**ACTION ITEM**
Write the material out again, line by line, exactly as it is.

**INPUT DATA**
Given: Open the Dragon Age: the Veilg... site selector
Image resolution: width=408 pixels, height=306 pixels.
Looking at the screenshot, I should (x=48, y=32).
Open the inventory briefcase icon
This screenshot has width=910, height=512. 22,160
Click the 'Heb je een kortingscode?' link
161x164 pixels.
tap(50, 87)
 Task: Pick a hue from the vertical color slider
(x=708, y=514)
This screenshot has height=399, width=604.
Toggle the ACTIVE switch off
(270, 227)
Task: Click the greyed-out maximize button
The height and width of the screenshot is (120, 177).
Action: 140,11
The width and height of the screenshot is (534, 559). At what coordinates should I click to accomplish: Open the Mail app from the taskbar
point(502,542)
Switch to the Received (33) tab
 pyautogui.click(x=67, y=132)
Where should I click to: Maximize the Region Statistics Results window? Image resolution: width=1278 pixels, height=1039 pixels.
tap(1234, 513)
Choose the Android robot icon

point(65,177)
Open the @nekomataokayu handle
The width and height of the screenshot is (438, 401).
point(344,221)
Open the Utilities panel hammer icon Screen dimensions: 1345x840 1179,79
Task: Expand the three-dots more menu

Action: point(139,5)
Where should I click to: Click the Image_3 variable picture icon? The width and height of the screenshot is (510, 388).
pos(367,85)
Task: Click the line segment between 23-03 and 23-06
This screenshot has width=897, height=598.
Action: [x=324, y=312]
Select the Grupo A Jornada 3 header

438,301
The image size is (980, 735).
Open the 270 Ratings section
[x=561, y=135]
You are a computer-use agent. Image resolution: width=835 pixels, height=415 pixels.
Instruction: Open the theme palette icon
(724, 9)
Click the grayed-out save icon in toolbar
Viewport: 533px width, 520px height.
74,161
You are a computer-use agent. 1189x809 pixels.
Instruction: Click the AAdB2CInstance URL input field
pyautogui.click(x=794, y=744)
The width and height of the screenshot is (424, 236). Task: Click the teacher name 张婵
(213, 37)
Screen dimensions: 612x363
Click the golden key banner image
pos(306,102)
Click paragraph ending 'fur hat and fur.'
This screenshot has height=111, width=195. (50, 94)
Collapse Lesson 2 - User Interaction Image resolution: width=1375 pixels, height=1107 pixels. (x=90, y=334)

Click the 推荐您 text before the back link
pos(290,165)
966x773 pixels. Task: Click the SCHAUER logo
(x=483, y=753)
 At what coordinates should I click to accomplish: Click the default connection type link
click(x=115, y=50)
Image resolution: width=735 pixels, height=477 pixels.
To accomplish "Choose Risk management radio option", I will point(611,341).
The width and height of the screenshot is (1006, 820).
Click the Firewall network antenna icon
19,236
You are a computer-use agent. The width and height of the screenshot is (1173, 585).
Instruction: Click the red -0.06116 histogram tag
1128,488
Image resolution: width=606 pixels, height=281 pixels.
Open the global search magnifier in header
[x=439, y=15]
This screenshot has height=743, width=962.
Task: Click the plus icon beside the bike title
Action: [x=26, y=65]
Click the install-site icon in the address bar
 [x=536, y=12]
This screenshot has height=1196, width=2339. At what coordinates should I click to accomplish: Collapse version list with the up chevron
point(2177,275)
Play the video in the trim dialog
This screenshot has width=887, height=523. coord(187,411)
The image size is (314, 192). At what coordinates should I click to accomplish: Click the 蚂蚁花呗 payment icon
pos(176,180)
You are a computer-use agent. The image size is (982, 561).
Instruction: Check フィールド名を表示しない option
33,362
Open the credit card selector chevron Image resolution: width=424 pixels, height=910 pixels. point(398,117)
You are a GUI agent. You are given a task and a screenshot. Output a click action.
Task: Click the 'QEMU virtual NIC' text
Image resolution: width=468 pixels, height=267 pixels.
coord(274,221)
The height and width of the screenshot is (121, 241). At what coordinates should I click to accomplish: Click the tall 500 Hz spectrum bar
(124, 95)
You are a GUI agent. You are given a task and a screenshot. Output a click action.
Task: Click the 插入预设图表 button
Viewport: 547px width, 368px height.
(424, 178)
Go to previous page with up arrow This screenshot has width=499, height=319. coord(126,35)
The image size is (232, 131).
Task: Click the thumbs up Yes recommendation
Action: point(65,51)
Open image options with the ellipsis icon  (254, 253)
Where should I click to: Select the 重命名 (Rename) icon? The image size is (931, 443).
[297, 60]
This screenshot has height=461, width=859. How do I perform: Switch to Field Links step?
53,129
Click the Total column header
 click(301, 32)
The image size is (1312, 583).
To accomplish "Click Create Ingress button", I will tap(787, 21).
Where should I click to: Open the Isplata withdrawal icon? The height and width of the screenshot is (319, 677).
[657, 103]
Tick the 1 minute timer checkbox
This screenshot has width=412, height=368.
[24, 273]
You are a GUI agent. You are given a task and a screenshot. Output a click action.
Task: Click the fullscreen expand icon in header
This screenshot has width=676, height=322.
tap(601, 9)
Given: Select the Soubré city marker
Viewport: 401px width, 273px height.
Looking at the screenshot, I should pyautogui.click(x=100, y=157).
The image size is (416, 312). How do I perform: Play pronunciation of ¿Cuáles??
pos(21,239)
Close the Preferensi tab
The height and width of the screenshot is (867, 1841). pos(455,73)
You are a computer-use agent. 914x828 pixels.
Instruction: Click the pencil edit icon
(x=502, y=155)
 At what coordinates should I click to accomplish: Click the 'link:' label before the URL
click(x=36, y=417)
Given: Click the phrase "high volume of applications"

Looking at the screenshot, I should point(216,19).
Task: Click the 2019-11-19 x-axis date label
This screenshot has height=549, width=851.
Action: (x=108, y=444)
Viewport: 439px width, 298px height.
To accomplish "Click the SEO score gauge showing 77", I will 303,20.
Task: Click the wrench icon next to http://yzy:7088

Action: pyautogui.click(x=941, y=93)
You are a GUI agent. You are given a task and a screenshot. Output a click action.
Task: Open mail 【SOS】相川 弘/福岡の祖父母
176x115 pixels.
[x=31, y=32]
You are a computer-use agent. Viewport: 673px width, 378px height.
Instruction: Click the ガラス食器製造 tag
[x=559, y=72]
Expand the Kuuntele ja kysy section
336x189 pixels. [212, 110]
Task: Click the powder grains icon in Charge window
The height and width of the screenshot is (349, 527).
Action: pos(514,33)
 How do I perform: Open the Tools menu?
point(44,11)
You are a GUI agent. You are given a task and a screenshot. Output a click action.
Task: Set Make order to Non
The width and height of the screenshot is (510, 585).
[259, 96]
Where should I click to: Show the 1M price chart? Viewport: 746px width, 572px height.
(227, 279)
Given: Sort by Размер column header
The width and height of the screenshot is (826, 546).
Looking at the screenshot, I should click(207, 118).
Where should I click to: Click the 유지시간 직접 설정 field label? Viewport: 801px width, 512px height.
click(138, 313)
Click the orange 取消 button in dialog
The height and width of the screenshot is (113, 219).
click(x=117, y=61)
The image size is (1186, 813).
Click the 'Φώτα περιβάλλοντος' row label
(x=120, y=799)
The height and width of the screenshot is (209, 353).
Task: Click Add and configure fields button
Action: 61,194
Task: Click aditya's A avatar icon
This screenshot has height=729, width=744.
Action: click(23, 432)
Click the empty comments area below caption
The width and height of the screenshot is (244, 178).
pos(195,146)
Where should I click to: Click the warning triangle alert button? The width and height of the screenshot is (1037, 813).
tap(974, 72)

**RESULT FOR THIS TASK**
Given: Open the Dragon Age: the Veilg... site selector
Image resolution: width=408 pixels, height=306 pixels.
Looking at the screenshot, I should (x=48, y=32).
Open the inventory briefcase icon
This screenshot has width=910, height=512. 22,160
Click the 'Heb je een kortingscode?' link
161x164 pixels.
tap(50, 87)
 Task: Pick a hue from the vertical color slider
(x=708, y=514)
This screenshot has height=399, width=604.
Toggle the ACTIVE switch off
(270, 227)
Task: Click the greyed-out maximize button
The height and width of the screenshot is (120, 177).
Action: 140,11
The width and height of the screenshot is (534, 559). At what coordinates should I click to accomplish: Open the Mail app from the taskbar
point(502,542)
Switch to the Received (33) tab
 pyautogui.click(x=67, y=132)
Where should I click to: Maximize the Region Statistics Results window? Image resolution: width=1278 pixels, height=1039 pixels.
tap(1234, 513)
Choose the Android robot icon

point(65,177)
Open the @nekomataokayu handle
The width and height of the screenshot is (438, 401).
point(344,221)
Open the Utilities panel hammer icon Screen dimensions: 1345x840 1179,79
Task: Expand the three-dots more menu

Action: point(139,5)
Where should I click to: Click the Image_3 variable picture icon? The width and height of the screenshot is (510, 388).
pos(367,85)
Task: Click the line segment between 23-03 and 23-06
This screenshot has width=897, height=598.
Action: [x=324, y=312]
Select the Grupo A Jornada 3 header

438,301
The image size is (980, 735).
Open the 270 Ratings section
[x=561, y=135]
You are a computer-use agent. Image resolution: width=835 pixels, height=415 pixels.
Instruction: Open the theme palette icon
(724, 9)
Click the grayed-out save icon in toolbar
Viewport: 533px width, 520px height.
74,161
You are a computer-use agent. 1189x809 pixels.
Instruction: Click the AAdB2CInstance URL input field
pyautogui.click(x=794, y=744)
The width and height of the screenshot is (424, 236). Task: Click the teacher name 张婵
(213, 37)
Screen dimensions: 612x363
Click the golden key banner image
pos(306,102)
Click paragraph ending 'fur hat and fur.'
This screenshot has height=111, width=195. (50, 94)
Collapse Lesson 2 - User Interaction Image resolution: width=1375 pixels, height=1107 pixels. (x=90, y=334)

Click the 推荐您 text before the back link
pos(290,165)
966x773 pixels. Task: Click the SCHAUER logo
(x=483, y=753)
 At what coordinates should I click to accomplish: Click the default connection type link
click(x=115, y=50)
Image resolution: width=735 pixels, height=477 pixels.
To accomplish "Choose Risk management radio option", I will point(611,341).
The width and height of the screenshot is (1006, 820).
Click the Firewall network antenna icon
19,236
You are a computer-use agent. The width and height of the screenshot is (1173, 585).
Instruction: Click the red -0.06116 histogram tag
1128,488
Image resolution: width=606 pixels, height=281 pixels.
Open the global search magnifier in header
[x=439, y=15]
This screenshot has height=743, width=962.
Task: Click the plus icon beside the bike title
Action: [x=26, y=65]
Click the install-site icon in the address bar
 [x=536, y=12]
This screenshot has height=1196, width=2339. At what coordinates should I click to accomplish: Collapse version list with the up chevron
point(2177,275)
Play the video in the trim dialog
This screenshot has width=887, height=523. coord(187,411)
The image size is (314, 192). At what coordinates should I click to accomplish: Click the 蚂蚁花呗 payment icon
pos(176,180)
You are a computer-use agent. The image size is (982, 561).
Instruction: Check フィールド名を表示しない option
33,362
Open the credit card selector chevron Image resolution: width=424 pixels, height=910 pixels. point(398,117)
You are a GUI agent. You are given a task and a screenshot. Output a click action.
Task: Click the 'QEMU virtual NIC' text
Image resolution: width=468 pixels, height=267 pixels.
coord(274,221)
The height and width of the screenshot is (121, 241). At what coordinates should I click to accomplish: Click the tall 500 Hz spectrum bar
(124, 95)
You are a GUI agent. You are given a task and a screenshot. Output a click action.
Task: Click the 插入预设图表 button
Viewport: 547px width, 368px height.
(424, 178)
Go to previous page with up arrow This screenshot has width=499, height=319. coord(126,35)
The image size is (232, 131).
Task: Click the thumbs up Yes recommendation
Action: point(65,51)
Open image options with the ellipsis icon  (254, 253)
Where should I click to: Select the 重命名 (Rename) icon? The image size is (931, 443).
[297, 60]
This screenshot has height=461, width=859. How do I perform: Switch to Field Links step?
53,129
Click the Total column header
 click(301, 32)
The image size is (1312, 583).
To accomplish "Click Create Ingress button", I will tap(787, 21).
Where should I click to: Open the Isplata withdrawal icon? The height and width of the screenshot is (319, 677).
[657, 103]
Tick the 1 minute timer checkbox
This screenshot has width=412, height=368.
[24, 273]
You are a GUI agent. You are given a task and a screenshot. Output a click action.
Task: Click the fullscreen expand icon in header
This screenshot has width=676, height=322.
tap(601, 9)
Given: Select the Soubré city marker
Viewport: 401px width, 273px height.
Looking at the screenshot, I should pyautogui.click(x=100, y=157).
The image size is (416, 312). How do I perform: Play pronunciation of ¿Cuáles??
pos(21,239)
Close the Preferensi tab
The height and width of the screenshot is (867, 1841). pos(455,73)
You are a computer-use agent. 914x828 pixels.
Instruction: Click the pencil edit icon
(x=502, y=155)
 At what coordinates should I click to accomplish: Click the 'link:' label before the URL
click(x=36, y=417)
Given: Click the phrase "high volume of applications"

Looking at the screenshot, I should point(216,19).
Task: Click the 2019-11-19 x-axis date label
This screenshot has height=549, width=851.
Action: (x=108, y=444)
Viewport: 439px width, 298px height.
To accomplish "Click the SEO score gauge showing 77", I will 303,20.
Task: Click the wrench icon next to http://yzy:7088

Action: pyautogui.click(x=941, y=93)
You are a GUI agent. You are given a task and a screenshot. Output a click action.
Task: Open mail 【SOS】相川 弘/福岡の祖父母
176x115 pixels.
[x=31, y=32]
You are a computer-use agent. Viewport: 673px width, 378px height.
Instruction: Click the ガラス食器製造 tag
[x=559, y=72]
Expand the Kuuntele ja kysy section
336x189 pixels. [212, 110]
Task: Click the powder grains icon in Charge window
The height and width of the screenshot is (349, 527).
Action: pos(514,33)
 How do I perform: Open the Tools menu?
point(44,11)
You are a GUI agent. You are given a task and a screenshot. Output a click action.
Task: Set Make order to Non
The width and height of the screenshot is (510, 585).
[259, 96]
Where should I click to: Show the 1M price chart? Viewport: 746px width, 572px height.
(227, 279)
Given: Sort by Размер column header
The width and height of the screenshot is (826, 546).
Looking at the screenshot, I should click(207, 118).
Where should I click to: Click the 유지시간 직접 설정 field label? Viewport: 801px width, 512px height.
click(138, 313)
Click the orange 取消 button in dialog
The height and width of the screenshot is (113, 219).
click(x=117, y=61)
The image size is (1186, 813).
Click the 'Φώτα περιβάλλοντος' row label
(x=120, y=799)
The height and width of the screenshot is (209, 353).
Task: Click Add and configure fields button
Action: 61,194
Task: Click aditya's A avatar icon
This screenshot has height=729, width=744.
Action: click(23, 432)
Click the empty comments area below caption
The width and height of the screenshot is (244, 178).
pos(195,146)
Where should I click to: Click the warning triangle alert button? The width and height of the screenshot is (1037, 813).
tap(974, 72)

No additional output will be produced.